Publicada na revista especializada Science Translational Medicine, a pesquisa liderada por James R. Mitchell, professor do Departamento de Genética e Doenças Complexas da Universidade de Harvard, revela que submeter-se a uma dieta de curta duração isenta de proteínas faz com que os órgão suportem melhor a falta do fluxo de sangue e a volta da circulação provocadas pelo procedimento. “Fizemos com que ratos não comessem proteína por aproximadamente uma semana. Em seguida, induzimos uma lesão cirúrgica, bloqueando o suprimento sanguíneo, no fígado ou nos rins dos animais. Eles resistiram melhor ao procedimento. Os ratos que passaram por uma dieta deficiente em aminoácidos essenciais tiveram o mesmo efeito protetor”, explica Mitchell, em entrevista ao Correio.
Outra descoberta do estudo foi que o gene que decodifica a proteína responsável por detectar a deficiência de aminoácidos no organismo, o controle geral não repressor (GCN2), é quem transforma esse dado em proteção para o corpo. “A velocidade com a qual o corpo respondeu às mudanças alimentares e como essas alterações podem causar impacto na resistência a lesões é fascinante.” Apenas dois dias após o procedimento cirúrgico, os ratos que não consumiram proteínas ou aminoácidos já apresentavam menos inflamação nos órgãos operados que o grupo de controle, formado por roedores que foram alimentados sem restrição nutricional (veja infografia).

Confirmação
Para o cirurgião plástico Fausto Bermeo, membro da Sociedade Brasileira de Cirurgia Plástica, o estudo, apesar de experimental, essencialmente confirma o que é comentado na comunidade médica sobre a preparação dos órgãos para os traumas decorrentes do procedimento. “Uma cirurgia representa um estresse muito grande para o corpo. No caso do fígado, que metaboliza as proteínas, e dos rins, que eliminam os detritos desse metabolismo, quanto menor a necessidade de forçá-los a trabalhar no período da operação, mais rápida é a melhora no pós-operatório”, explica. O urologista e cirurgião Carlos Alberto Bezerra, integrante da Sociedade Brasileira de Urologia, concorda. “Já existia a desconfiança de que a sobrecarga de proteína pode fazer mal à saúde, mas ninguém ainda conseguiu determinar exatamente o porquê”, diz.

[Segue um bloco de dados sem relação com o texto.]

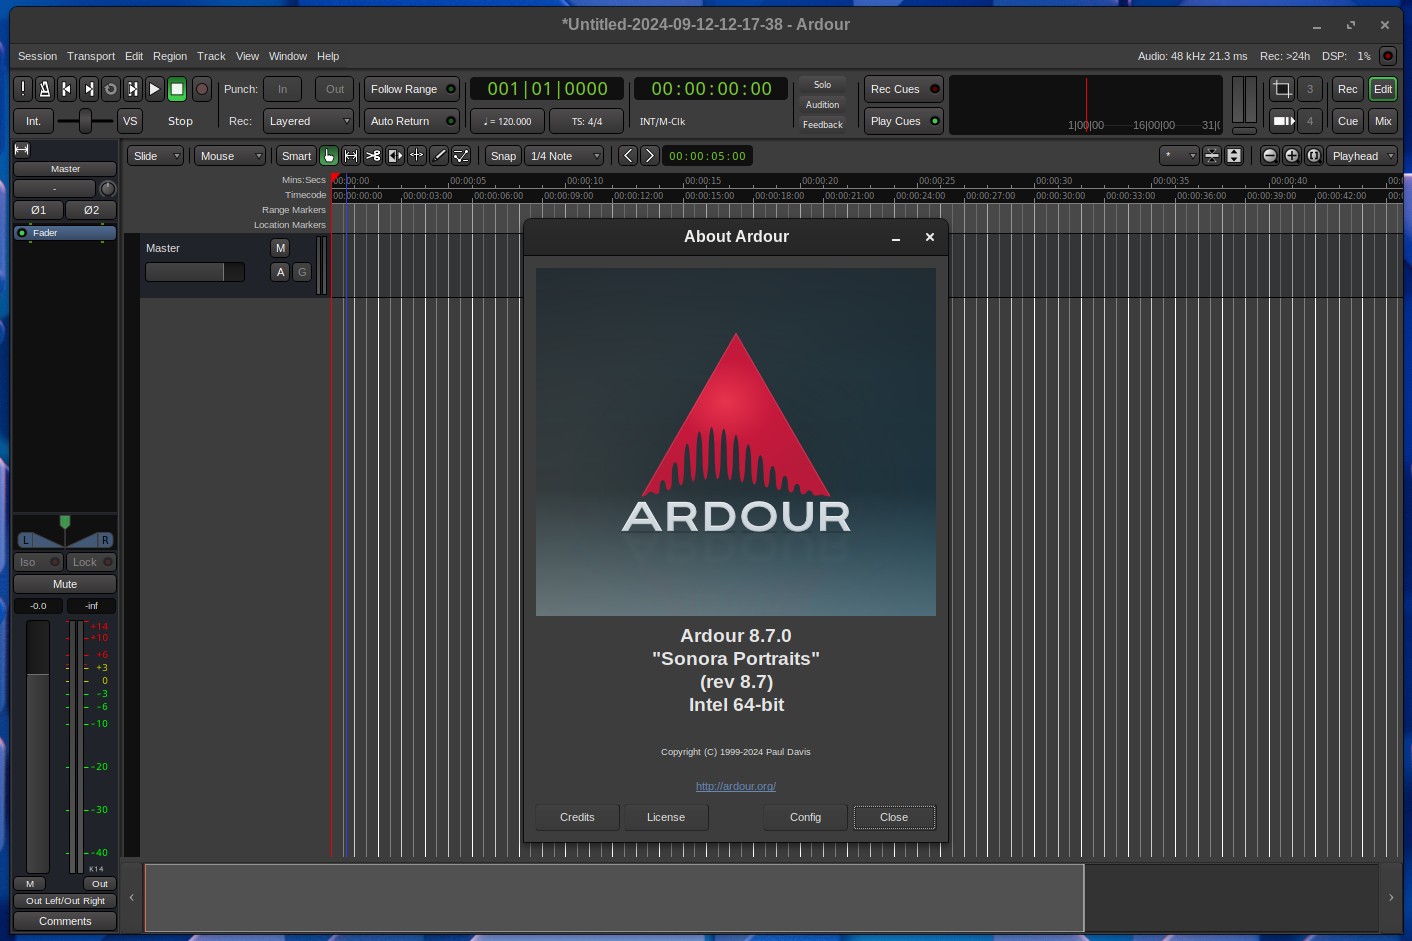Screen dimensions: 1412x941
Task: Click the global Record enable button
Action: [x=201, y=89]

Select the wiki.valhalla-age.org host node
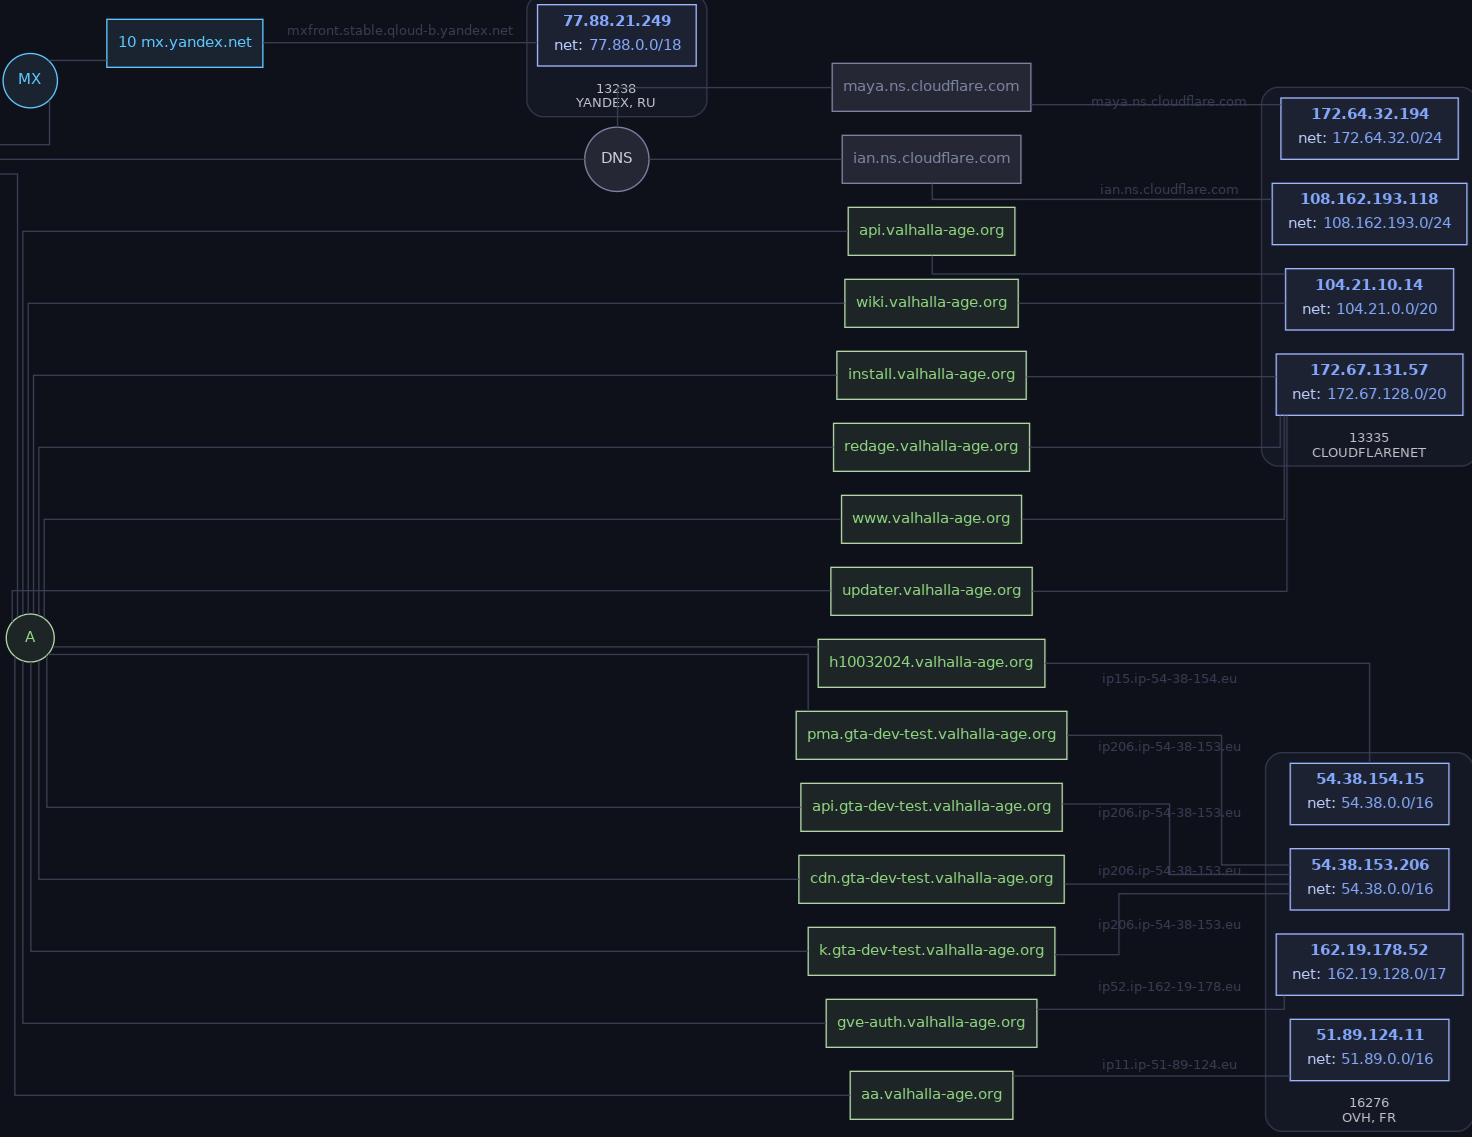930,303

“Bermeo pontua que, além da boa alimentação, é necessário que o paciente se lembre de suspender praticamente qualquer remédio que consome, pois isso pode interferir na aplicação da anestesia. “Numa cirurgia que não é de emergência, devemos, na medida do possível, preparar o organismo para a situação não habitual da injúria cirúrgica, principalmente se a pessoa já tem problemas que interferem no metabolismo, como doenças cardíacas, do fígado ou dos rins”, ensina. Ele lembra que o pós-operatório também é importante, incluindo o que se come nesse período — no qual o cirurgião pede para que os indivíduos evitem consumir alimentos de difícil digestão, que requerem mais esforço metabólico.